TASK INPUT:
####################

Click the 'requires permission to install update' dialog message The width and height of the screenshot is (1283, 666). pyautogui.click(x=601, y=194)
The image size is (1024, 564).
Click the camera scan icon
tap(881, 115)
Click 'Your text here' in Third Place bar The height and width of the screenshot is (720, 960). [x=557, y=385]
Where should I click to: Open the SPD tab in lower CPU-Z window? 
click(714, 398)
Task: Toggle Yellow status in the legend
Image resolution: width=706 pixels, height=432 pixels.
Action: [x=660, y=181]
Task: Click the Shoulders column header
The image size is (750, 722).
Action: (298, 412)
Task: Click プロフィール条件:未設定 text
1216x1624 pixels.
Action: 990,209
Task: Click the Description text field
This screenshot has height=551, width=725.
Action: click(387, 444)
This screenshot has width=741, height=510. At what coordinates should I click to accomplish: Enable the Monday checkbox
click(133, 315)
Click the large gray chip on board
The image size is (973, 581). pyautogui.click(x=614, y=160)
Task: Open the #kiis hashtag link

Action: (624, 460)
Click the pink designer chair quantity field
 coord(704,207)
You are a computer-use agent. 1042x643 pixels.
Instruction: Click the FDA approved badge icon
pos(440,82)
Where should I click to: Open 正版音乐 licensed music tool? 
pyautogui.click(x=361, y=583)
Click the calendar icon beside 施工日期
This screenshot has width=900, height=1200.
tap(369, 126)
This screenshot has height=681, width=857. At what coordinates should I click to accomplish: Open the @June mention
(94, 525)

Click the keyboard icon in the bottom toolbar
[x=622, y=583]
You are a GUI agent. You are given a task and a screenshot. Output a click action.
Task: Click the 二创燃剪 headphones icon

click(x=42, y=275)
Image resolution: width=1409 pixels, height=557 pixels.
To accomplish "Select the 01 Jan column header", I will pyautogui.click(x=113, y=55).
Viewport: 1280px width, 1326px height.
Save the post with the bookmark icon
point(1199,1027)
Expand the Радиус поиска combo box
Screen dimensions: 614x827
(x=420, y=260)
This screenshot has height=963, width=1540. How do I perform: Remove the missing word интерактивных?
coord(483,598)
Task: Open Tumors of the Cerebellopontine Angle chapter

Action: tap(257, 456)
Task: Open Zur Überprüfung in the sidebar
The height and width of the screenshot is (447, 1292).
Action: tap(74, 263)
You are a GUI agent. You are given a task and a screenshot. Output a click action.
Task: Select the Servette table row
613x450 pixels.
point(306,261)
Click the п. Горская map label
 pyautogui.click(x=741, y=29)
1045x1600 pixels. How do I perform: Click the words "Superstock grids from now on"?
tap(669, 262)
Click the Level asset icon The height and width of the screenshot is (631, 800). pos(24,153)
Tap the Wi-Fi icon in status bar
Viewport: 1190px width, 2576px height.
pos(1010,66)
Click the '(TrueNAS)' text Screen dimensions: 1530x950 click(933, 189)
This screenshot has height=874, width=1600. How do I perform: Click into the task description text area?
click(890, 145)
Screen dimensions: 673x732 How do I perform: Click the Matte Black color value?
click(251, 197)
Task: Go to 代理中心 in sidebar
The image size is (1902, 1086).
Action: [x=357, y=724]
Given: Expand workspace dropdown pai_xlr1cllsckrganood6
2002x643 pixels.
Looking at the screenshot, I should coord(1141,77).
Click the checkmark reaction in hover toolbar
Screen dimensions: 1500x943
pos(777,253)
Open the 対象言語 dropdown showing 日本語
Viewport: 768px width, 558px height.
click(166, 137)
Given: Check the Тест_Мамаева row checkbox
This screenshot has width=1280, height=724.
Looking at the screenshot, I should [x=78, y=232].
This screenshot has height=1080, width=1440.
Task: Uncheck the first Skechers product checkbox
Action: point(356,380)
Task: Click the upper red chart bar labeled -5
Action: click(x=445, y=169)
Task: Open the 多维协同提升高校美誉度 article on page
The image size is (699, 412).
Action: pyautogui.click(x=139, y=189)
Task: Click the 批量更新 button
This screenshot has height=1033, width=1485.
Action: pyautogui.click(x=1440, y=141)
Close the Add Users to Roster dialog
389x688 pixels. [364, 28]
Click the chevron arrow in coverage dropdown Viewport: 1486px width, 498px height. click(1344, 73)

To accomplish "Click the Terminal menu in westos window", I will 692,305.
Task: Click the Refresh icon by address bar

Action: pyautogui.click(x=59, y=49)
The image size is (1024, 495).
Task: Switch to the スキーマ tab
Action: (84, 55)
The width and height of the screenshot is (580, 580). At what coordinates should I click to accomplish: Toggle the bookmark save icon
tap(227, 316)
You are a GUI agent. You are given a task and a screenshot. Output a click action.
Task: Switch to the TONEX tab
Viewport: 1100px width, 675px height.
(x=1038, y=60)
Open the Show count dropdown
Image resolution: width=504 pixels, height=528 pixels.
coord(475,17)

####################

Some lines of the material above contain the string "column". Please state how many, giving the number alone.

2